O audio do jogo é uma mistura, a banda sonora acompanha bem os momentos épicos e a acção fernética mas tudo o resto torna-se muito básico e sem grande detalhe, os inimigos têm todos um som idêntico, há muito poucas vozes durante todo o jogo, os efeitos sonoros parecem não ter grande impacto, um murro básico e um combo de 20 ataques parecem ter o mesmo impacto sonoro, parece mais uma vez algo que não foi mexido do original.

Com isto dito, a diversão que tivemos com o jogo foi muito pouca, a dificuldade alta não foi motivo de preocuparação, mas sim a falta de satisfação quando finalmente, passados 10 ou mais minutos a atacar, derrota-mos o boss. Parece que foi apenas um boss com demasiada vida onde estivemos inúmeros minutos a fazer button mash ou os nossos ataques são muito fracos ou simplesmente não estão a acertar no boss, isto melhora ligeiramente na segunda parte do jogo, mas a sensação de satisfação mesmo assim não está presente.
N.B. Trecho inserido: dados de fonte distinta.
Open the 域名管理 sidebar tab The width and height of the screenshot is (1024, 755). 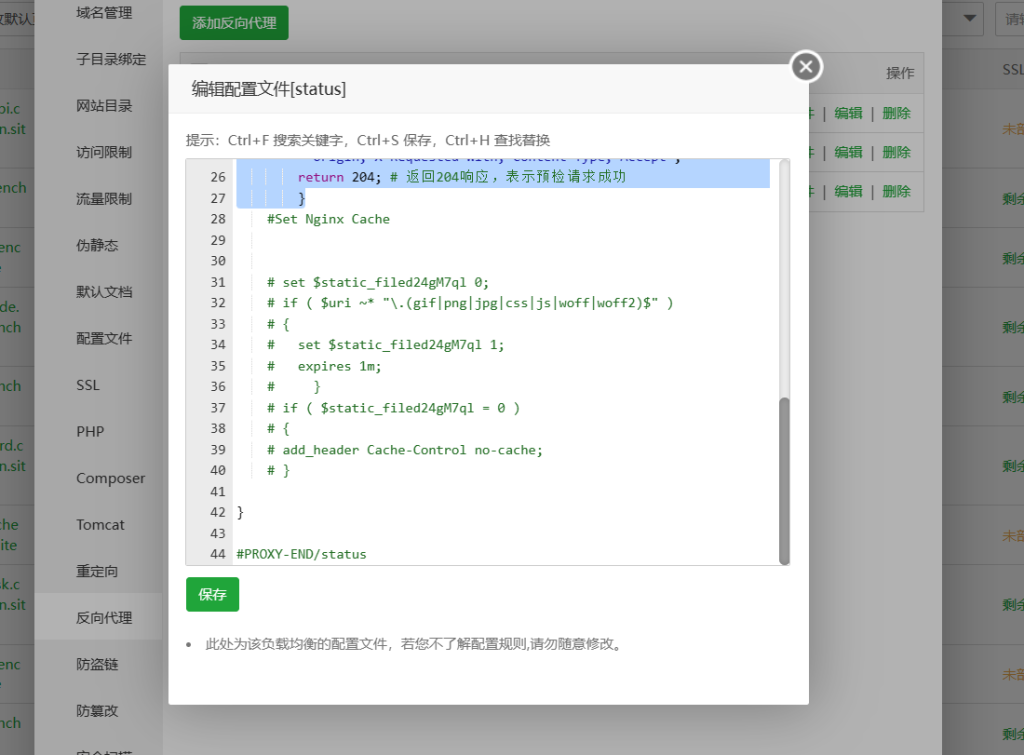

Resumindo e concluindo Malicious Fallen é um jogo com um sistema de combate extremamente detalhado e com uma boa ideia que acaba por não ser bem aproveitada, isto aliado a uns gráficos e audio medianos acaba por ser um pacote que trás pouca satisfação ao jogador e apesar de ser um conjunto de três jogos ou dois jogos e meio acaba por ser curto. Para quem gostou dos jogos passados não vemos razão para voltar a pegar no jogo pois é simplesmente passar todos os jogos novamente com um muito ligeiro melhoramento visual e mecânico.